All participants provided written informed consent. All studies were reviewed and approved by institutional ethics review committees at the involved institutions.

Genome-wide association studies
The meta-analysis was based on data from six previously reported lung cancer GWAS of European populations: the MD Anderson Cancer Center lung cancer study (MDACC-GWAS)1; the UK lung cancer GWAS from the Institute for Cancer Research (ICR-GWAS)2; the NCI lung cancer GWAS (NCI-GWAS)3, the IARC lung cancer GWAS (IARC-GWAS)4, the LUCY and Kora Studies from Germany and a hospital based case-control study from the Lunenfeld-Tanenbaum Research Institute of Mount Sinai Hospital and University of Toronto. In each of the studies, SNP genotyping had been performed using Illumina HumanHap 317, 317+240S, 370, 550, 610 or 1M arrays.
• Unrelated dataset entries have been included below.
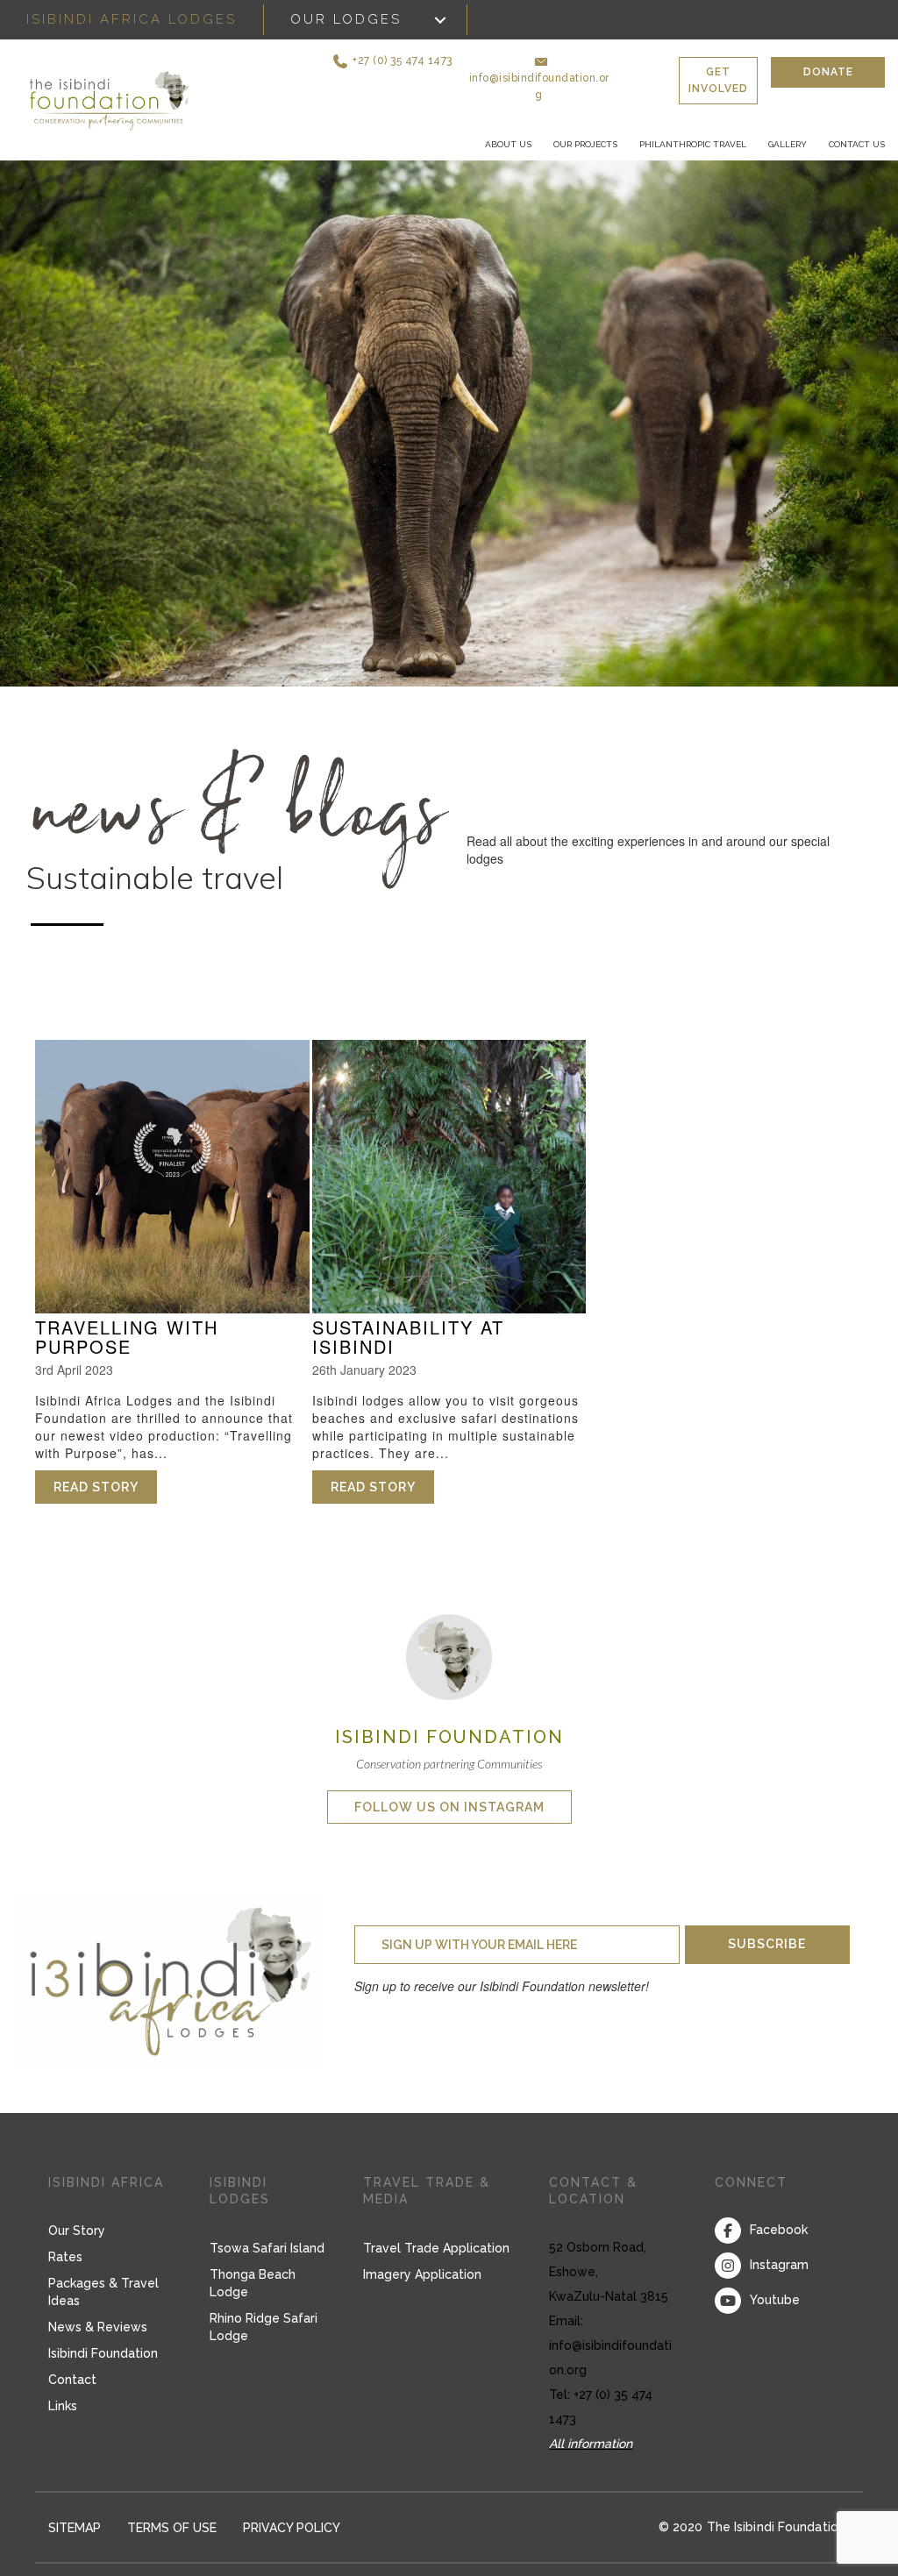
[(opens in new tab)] (449, 1655)
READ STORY (105, 1487)
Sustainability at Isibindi (408, 1336)
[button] (390, 61)
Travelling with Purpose (126, 1336)
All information (590, 2444)
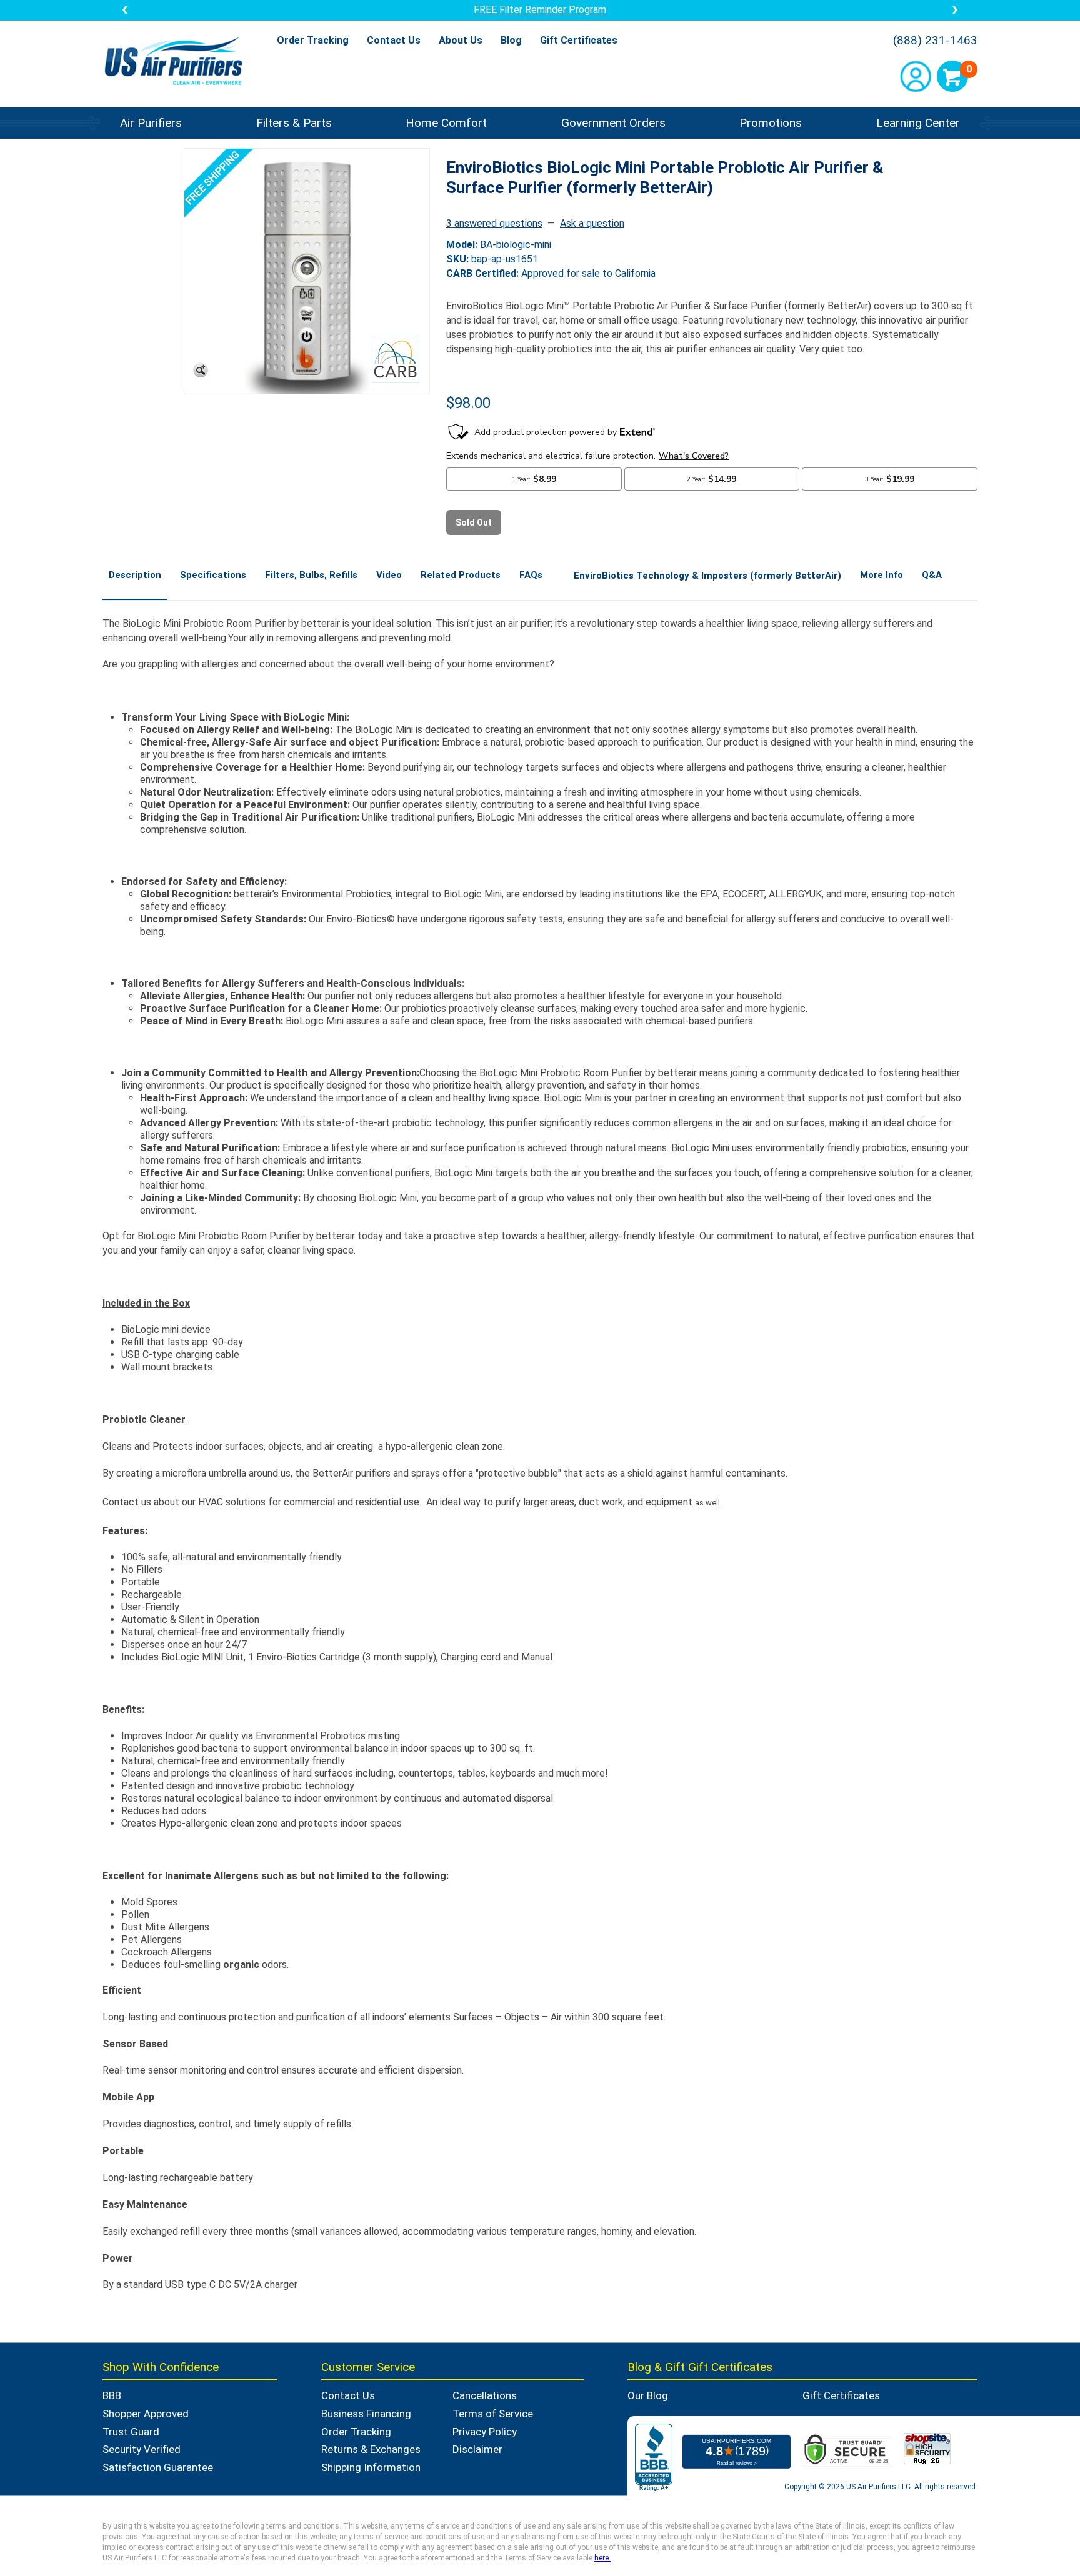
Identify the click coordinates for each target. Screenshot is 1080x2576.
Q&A (932, 575)
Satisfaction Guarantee (157, 2467)
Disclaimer (477, 2449)
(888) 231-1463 (935, 40)
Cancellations (484, 2395)
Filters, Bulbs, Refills (311, 575)
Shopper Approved (145, 2413)
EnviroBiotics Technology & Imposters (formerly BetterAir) (707, 575)
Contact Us (394, 40)
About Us (460, 40)
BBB (111, 2395)
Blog (511, 40)
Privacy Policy (484, 2431)
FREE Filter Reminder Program (540, 10)
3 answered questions (494, 223)
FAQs (530, 575)
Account (915, 76)
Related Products (461, 575)
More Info (881, 575)
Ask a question (592, 223)
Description (135, 575)
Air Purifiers (151, 123)
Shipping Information (371, 2467)
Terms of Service (492, 2413)
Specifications (213, 575)
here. (602, 2558)
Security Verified (141, 2449)
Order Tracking (313, 40)
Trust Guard (130, 2431)
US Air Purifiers (176, 62)
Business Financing (366, 2413)
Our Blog (648, 2395)
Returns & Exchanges (371, 2449)
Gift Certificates (579, 40)
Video (389, 575)
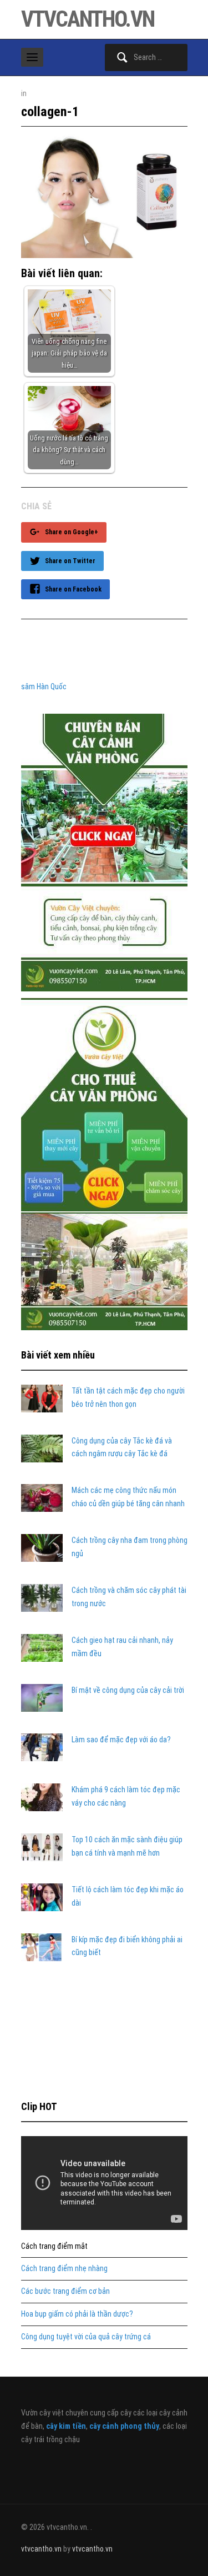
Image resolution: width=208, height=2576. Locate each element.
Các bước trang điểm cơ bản (65, 2291)
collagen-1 (50, 111)
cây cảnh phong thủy (124, 2426)
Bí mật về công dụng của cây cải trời (128, 1690)
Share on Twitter (70, 561)
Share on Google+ (71, 532)
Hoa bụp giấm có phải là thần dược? (77, 2313)
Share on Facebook (73, 589)
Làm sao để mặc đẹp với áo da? (121, 1739)
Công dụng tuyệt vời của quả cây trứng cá (86, 2336)
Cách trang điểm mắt (54, 2246)
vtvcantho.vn (87, 19)
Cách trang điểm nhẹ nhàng (64, 2268)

The IARC-GWAS4 comprised 3,062 lung cancer cases and 4,455 controls derived from five case-control studies: (i) Carotene and Retinol Efficacy Trial (CARET) cohort5; (ii) The Central Europe multicenter hospital-based case-control6,7; (iii) The hospital-based case-control study from France7; (iv) The hospital based case-control lung cancer study from Estonia8,9; and (v) The population-based HUNT2/Troms IV lung cancer studies10. Patient and control DNAs were derived from EDTA-venous blood samples. The lung cancer patients were classified according to ICD-O-3; SQ: 8070/3, 8071/3, 8072/3, 8074/3; AD: 8140/3, 8250/3, 8260/3, 8310/3, 8480/3, 8560/3, 8251/3, 8490/3, 8570/3, 8574/3; with tumours with overlapping histologies classified as mixed. After applying standardized quality control procedures 2,533 cases and 3,791 controls were included in the current analysis (Table 1).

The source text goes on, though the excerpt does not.